## Arbeitsauftrag A
Mit wessen Text setzt sich der Lesetext auseinander?
## Arbeitsauftrag B
Gib den Lesetext von „25 Februar 2012“ bis hinunter zu „wir uns vorstellen.“ wieder und setze dabei „Astronomen“ an die Stelle von „Physiker“.

25 Februar 2012
Der Atlas des Westens V
Das ist jetzt meine letzte Bemerkung zu der Auseinandersetzung mit dem Text von Daniele Del Giudice. Ich habe das schon einmal an anderer Stelle gesagt. Da wollte das keiner hören. Deswegen sage ich es jetzt noch einmal. Ich wiederhole das so lange, bis man mir endlich Gehör schenkt oder mir widerspricht: Die Bilder der Physiker – vom Universum und dem ganzen Rest – sind sehr schöne, in erster Linie allerdings poetische Bilder. Wir visualisieren die Umstände, um sie uns vorstellen zu können. Aber was wir uns vorstellen können, ist nicht die Wahrheit über das, was da draußen wirklich ist. Es ist die Wahrheit über das, was wir uns vorstellen.
Meine Vermutung zu dieser Teilchen-Physik ist: diese Leute sind auf der Suche nach einem Bild und nicht nach einem Ereignis. Oder in den Worten, die wir hier bereits hatten: unter den Worten verbergen sich die Bilder.

## Material
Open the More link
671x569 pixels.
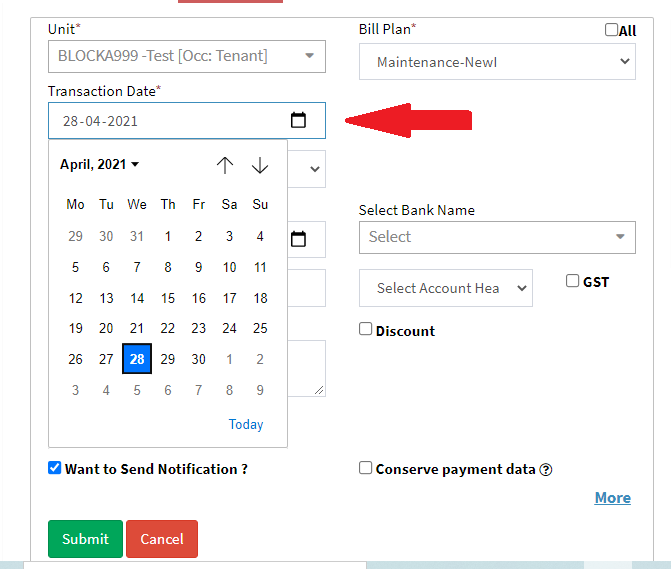tap(612, 498)
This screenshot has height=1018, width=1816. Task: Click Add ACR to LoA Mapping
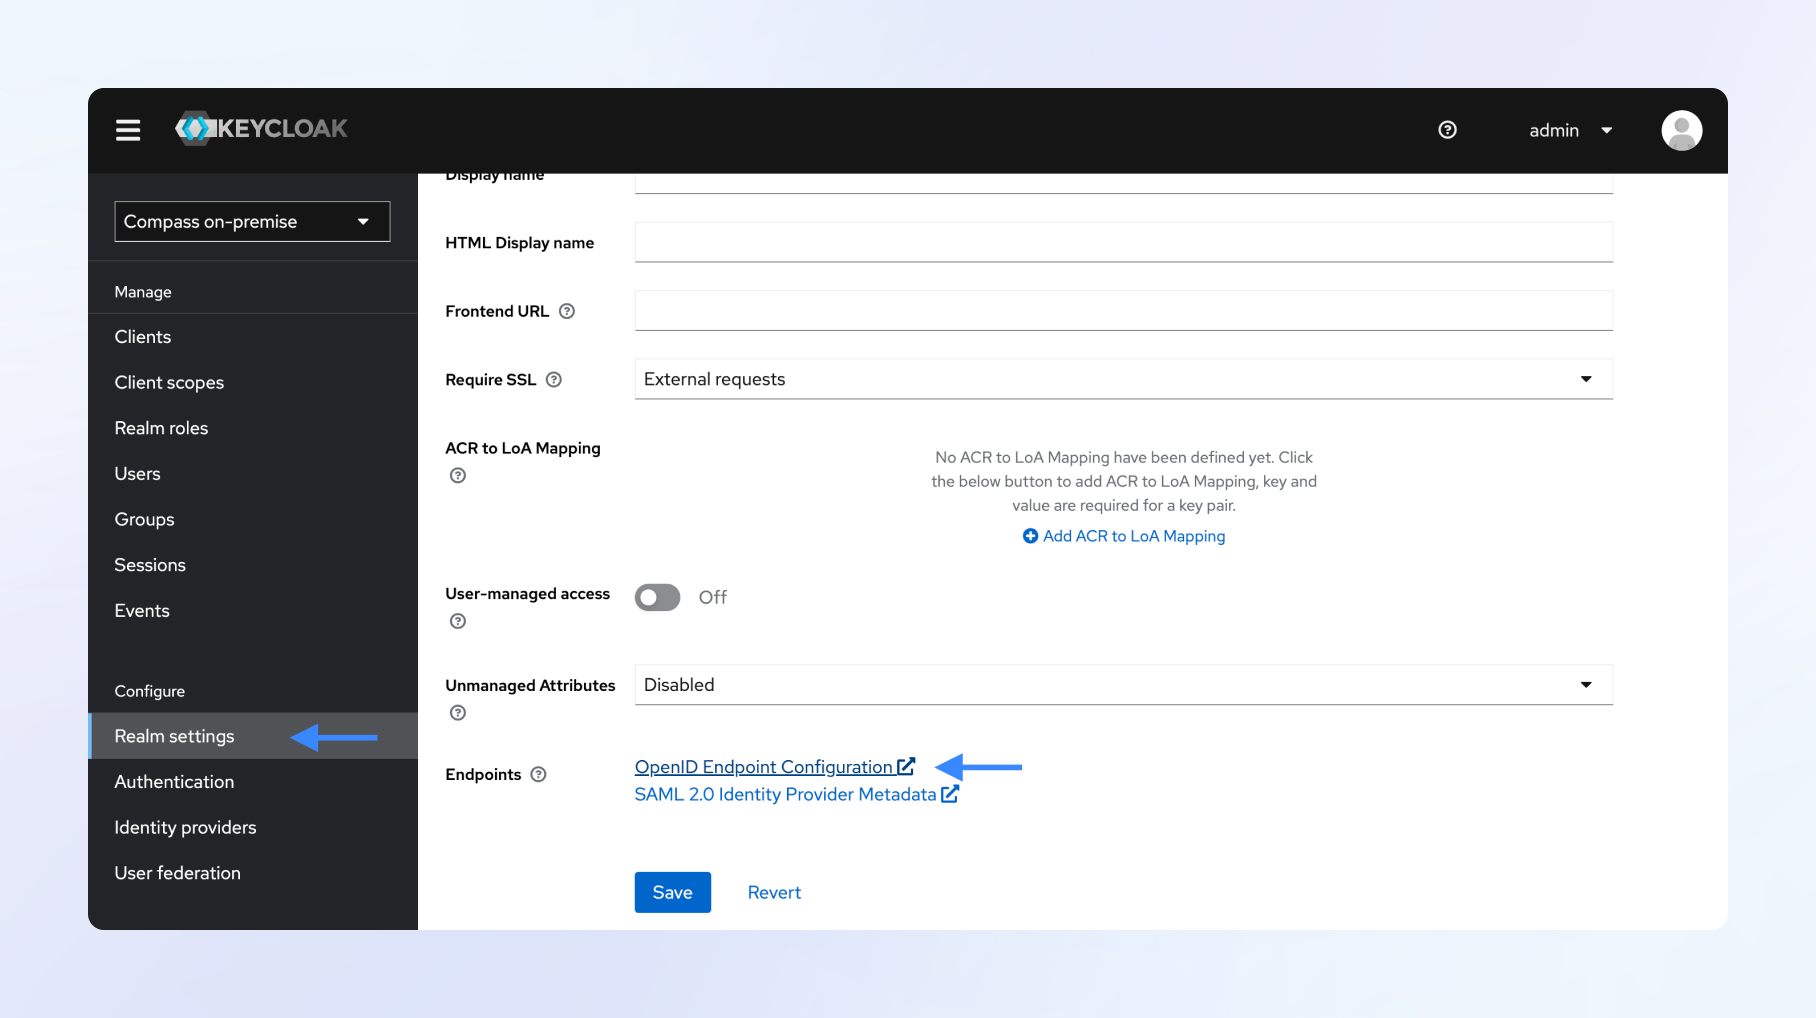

## Lösung A
Mit dem Text von Daniele Del Giudice.

## Lösung B
25 Februar 2012
Der Atlas des Westens V
Das ist jetzt meine letzte Bemerkung zu der Auseinandersetzung mit dem Text von Daniele Del Giudice. Ich habe das schon einmal an anderer Stelle gesagt. Da wollte das keiner hören. Deswegen sage ich es jetzt noch einmal. Ich wiederhole das so lange, bis man mir endlich Gehör schenkt oder mir widerspricht: Die Bilder der Astronomen – vom Universum und dem ganzen Rest – sind sehr schöne, in erster Linie allerdings poetische Bilder. Wir visualisieren die Umstände, um sie uns vorstellen zu können. Aber was wir uns vorstellen können, ist nicht die Wahrheit über das, was da draußen wirklich ist. Es ist die Wahrheit über das, was wir uns vorstellen.